Reducing the reservoir – or limiting the number of available ‘hiding places’ for the virus in the body – made it harder for HIV to reemerge and cause new infections or symptoms.

About 1.2 million Americans and about 39 million people worldwide have HIV, and there is currently no cure, although scientists are focusing on the power of stem cells, which have the ability to develop into many different cell types in the body. including immune cells that are overtaken by HIV.

Paul Edmonds, the 68-year-old California man who was cured of HIV and a form of blood cancer, was treated for the cancer with stem cell therapy.

This involves replacing stem cells damaged by chemotherapy with healthy cells from a donor – when doctors saw a unique opportunity: finding a donor with an HIV-resistant genetic mutation.

They found one and transplanted stem cells that had two copies of a rare genetic mutation called CCR5 delta-3, which makes people resistant to HIV. Only one to two percent of the population has this mutation.

HIV uses the receptor CCR5 to attack the immune system, but the CCR5 delta-3 mutation blocks the virus from infecting the receptor.

The transplant completely replaced Mr.
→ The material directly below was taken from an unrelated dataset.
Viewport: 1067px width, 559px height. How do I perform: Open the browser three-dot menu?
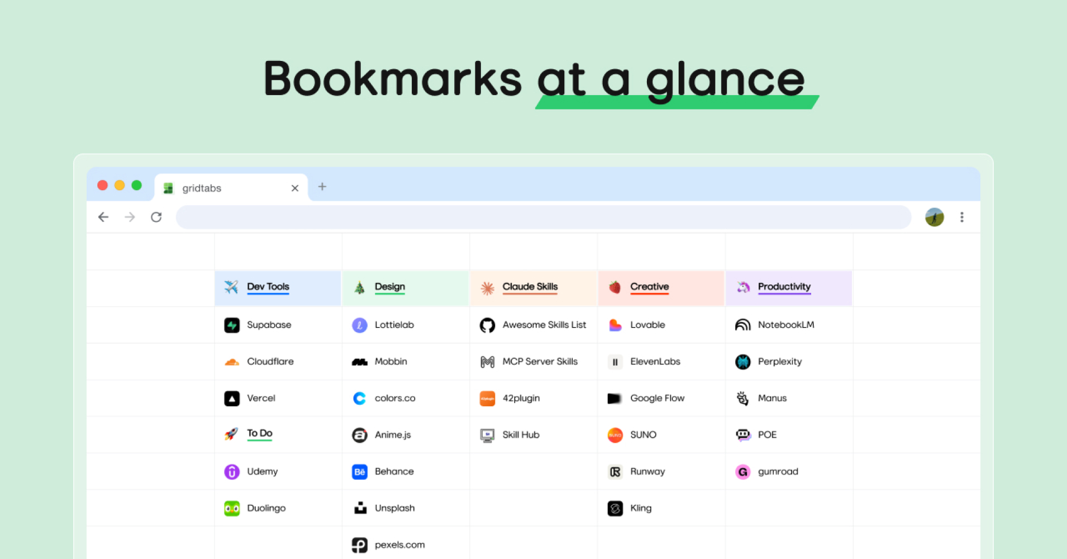[x=962, y=217]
Edmond’s bone marrow and blood stem cells with those of the donor.

Since the transplant in 2019, he has shown no signs of cancer or HIV.

Three other people from Berlin, London and most recently Düsseldorf are in lasting remission from HIV. That patient underwent a transplant very similar to Mr. Edmond’s.

The patient from Düsseldorf underwent an allogeneic hematopoietic stem cell transplant (HSCT) in February 2013 after chemotherapy for his leukemia, under the supervision of an international research team, led by doctors from the University Hospital of Düsseldorf.

It involved destroying the patient’s unhealthy blood cells and replenishing them with those from a donor, who had the CCR5 mutation in his genes.

The patient continued to take antiretroviral therapy after the transplant to prevent HIV from replicating in the body.

The virus became undetectable in his blood, so he stopped taking daily medications in November 2018 – six years after the stem cell transplant.

The team of doctors ruled that the Dusseldorf patient was in remission from HIV, adding that his case provided “strong evidence” that the transplant cured him of the virus.